Comment: Oxytocin may ease the rewarding effects of the psychostimulant methamphetamine, through a proposed interaction with dopamine.
Horm Behav.
2013 Feb;63(2):370-5. doi: 10.1016/j.yhbeh.2012.12.003.
Baracz SJ1, Cornish JL
1 Department of Psychology, Macquarie University, Sydney, Australia.
Erratum in
- Horm Behav. 2013 Jun;64(1):172.
Abstract
The subthalamic nucleus (STh) is increasingly recognized as an important region involved in the motivation for drug reward. It is not yet known if dopamine, the neurotransmitter primarily responsible for reward signaling, is also involved in mediating reward-related activity in the STh. The neuropeptide oxytocin acts within the STh to reduce the rewarding effects of the psychostimulant methamphetamine, through a proposed interaction with dopamine. However, the mechanisms of this interaction are unclear. The current study aimed to determine whether (i) dopamine microinjected into the STh would result in a significant place preference following a single-trial conditioning session, (ii) co-administered dopamine receptor antagonist would block the formation of a conditioned place preference (CPP) for dopamine, (iii) co-administered oxytocin would prevent CPP for dopamine and (iv) whether the selective oxytocin antagonist desGly-NH(2),d(CH(2))(5)[D-Tyr(2),Thr(4)]OVT, when co-administered with oxytocin and dopamine, would reverse the effects of oxytocin and result in a CPP for dopamine.

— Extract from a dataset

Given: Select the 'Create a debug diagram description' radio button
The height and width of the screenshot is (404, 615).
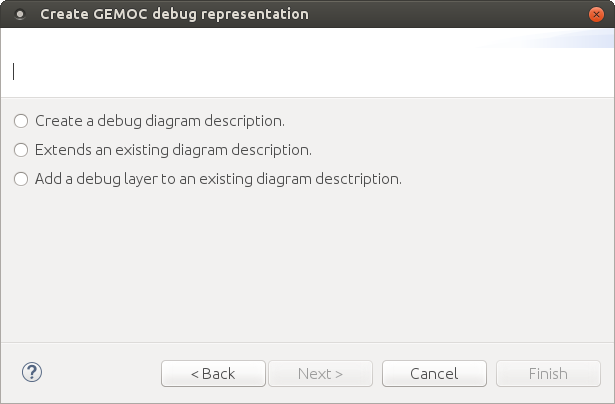Looking at the screenshot, I should 22,121.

Results showed that male Sprague Dawley rats i) formed a preference for the context paired with dopamine (100 nmol/side) administration into the STh, which was prevented by co-administration of ii) the mixed dopamine receptor antagonist fluphenazine (10 nmol/side) or iii) oxytocin (0.6 pmol/side), [corrected] with the oxytocin effect on dopamine CPP reversed by the co-administration of the oxytocin receptor antagonist (3 nmol/side). These data suggest that dopamine neurotransmission in the STh produces rewarding effects that can be reduced by activation of local oxytocin receptors.